- INSTRUCTIONS TO FOLLOW: Write out all the records again, requests included, and adjust every coordinate in the answers by -83.

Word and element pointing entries
* * *
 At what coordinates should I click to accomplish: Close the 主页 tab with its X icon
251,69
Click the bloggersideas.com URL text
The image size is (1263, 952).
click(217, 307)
* * *
- RESPONSE BELOW:
 At what coordinates should I click to accomplish: Close the 主页 tab with its X icon
168,-14
Click the bloggersideas.com URL text
The image size is (1263, 952).
click(134, 224)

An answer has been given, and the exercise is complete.